**ASSIGNED TASK**:
Nothing in the records may be altered; repeat them exactly.

(Items from a data source)
»»

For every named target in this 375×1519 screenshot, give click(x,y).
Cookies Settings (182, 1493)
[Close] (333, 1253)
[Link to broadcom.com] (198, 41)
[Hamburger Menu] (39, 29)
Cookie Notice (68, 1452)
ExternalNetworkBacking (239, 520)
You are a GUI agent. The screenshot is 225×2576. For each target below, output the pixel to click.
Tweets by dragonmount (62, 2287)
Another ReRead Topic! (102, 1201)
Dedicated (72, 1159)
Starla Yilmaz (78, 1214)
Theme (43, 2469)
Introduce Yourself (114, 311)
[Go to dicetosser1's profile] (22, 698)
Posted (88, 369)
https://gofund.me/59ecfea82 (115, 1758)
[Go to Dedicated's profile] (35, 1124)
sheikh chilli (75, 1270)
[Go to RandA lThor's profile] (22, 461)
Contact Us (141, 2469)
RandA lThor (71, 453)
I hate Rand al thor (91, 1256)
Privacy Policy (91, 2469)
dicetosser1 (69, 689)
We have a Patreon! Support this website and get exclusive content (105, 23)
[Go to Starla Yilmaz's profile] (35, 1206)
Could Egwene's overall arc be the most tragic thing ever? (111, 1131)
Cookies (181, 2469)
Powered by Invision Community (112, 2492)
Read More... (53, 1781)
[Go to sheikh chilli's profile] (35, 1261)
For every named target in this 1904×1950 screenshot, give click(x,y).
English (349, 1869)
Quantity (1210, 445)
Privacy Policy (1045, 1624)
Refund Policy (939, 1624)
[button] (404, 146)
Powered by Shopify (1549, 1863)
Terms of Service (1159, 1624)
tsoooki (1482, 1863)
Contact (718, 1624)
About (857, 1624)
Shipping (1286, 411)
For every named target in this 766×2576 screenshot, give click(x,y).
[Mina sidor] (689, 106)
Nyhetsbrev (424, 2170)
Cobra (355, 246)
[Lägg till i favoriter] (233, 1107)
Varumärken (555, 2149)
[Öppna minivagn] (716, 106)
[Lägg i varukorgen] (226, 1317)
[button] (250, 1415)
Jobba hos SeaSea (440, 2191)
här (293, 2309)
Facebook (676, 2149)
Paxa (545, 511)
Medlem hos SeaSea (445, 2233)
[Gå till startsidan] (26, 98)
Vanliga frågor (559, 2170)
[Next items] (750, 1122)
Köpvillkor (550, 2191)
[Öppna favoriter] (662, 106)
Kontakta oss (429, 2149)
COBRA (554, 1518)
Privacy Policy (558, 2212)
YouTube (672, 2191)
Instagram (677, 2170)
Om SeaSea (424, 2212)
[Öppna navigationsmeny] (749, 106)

««

**EXERCISE RESPONSE**:
For every named target in this 375×1519 screenshot, give click(x,y).
Cookies Settings (182, 1493)
[Close] (333, 1253)
[Link to broadcom.com] (198, 41)
[Hamburger Menu] (39, 29)
Cookie Notice (68, 1452)
ExternalNetworkBacking (239, 520)
You are a GUI agent. The screenshot is 225×2576. For each target below, output the pixel to click.
Tweets by dragonmount (62, 2287)
Another ReRead Topic! (102, 1201)
Dedicated (72, 1159)
Starla Yilmaz (78, 1214)
Theme (43, 2469)
Introduce Yourself (114, 311)
[Go to dicetosser1's profile] (22, 698)
Posted (88, 369)
https://gofund.me/59ecfea82 (115, 1758)
[Go to Dedicated's profile] (35, 1124)
sheikh chilli (75, 1270)
[Go to RandA lThor's profile] (22, 461)
Contact Us (141, 2469)
RandA lThor (71, 453)
I hate Rand al thor (91, 1256)
Privacy Policy (91, 2469)
dicetosser1 (69, 689)
We have a Patreon! Support this website and get exclusive content (105, 23)
[Go to Starla Yilmaz's profile] (35, 1206)
Could Egwene's overall arc be the most tragic thing ever? (111, 1131)
Cookies (181, 2469)
Powered by Invision Community (112, 2492)
Read More... (53, 1781)
[Go to sheikh chilli's profile] (35, 1261)
For every named target in this 1904×1950 screenshot, give click(x,y).
English (349, 1869)
Quantity (1210, 445)
Privacy Policy (1045, 1624)
Refund Policy (939, 1624)
[button] (404, 146)
Powered by Shopify (1549, 1863)
Terms of Service (1159, 1624)
tsoooki (1482, 1863)
Contact (718, 1624)
About (857, 1624)
Shipping (1286, 411)
For every named target in this 766×2576 screenshot, give click(x,y).
[Mina sidor] (689, 106)
Nyhetsbrev (424, 2170)
Cobra (355, 246)
[Lägg till i favoriter] (233, 1107)
Varumärken (555, 2149)
[Öppna minivagn] (716, 106)
[Lägg i varukorgen] (226, 1317)
[button] (250, 1415)
Jobba hos SeaSea (440, 2191)
här (293, 2309)
Facebook (676, 2149)
Paxa (545, 511)
Medlem hos SeaSea (445, 2233)
[Gå till startsidan] (26, 98)
Vanliga frågor (559, 2170)
[Next items] (750, 1122)
Köpvillkor (550, 2191)
[Öppna favoriter] (662, 106)
Kontakta oss (429, 2149)
COBRA (554, 1518)
Privacy Policy (558, 2212)
YouTube (672, 2191)
Instagram (677, 2170)
Om SeaSea (424, 2212)
[Öppna navigationsmeny] (749, 106)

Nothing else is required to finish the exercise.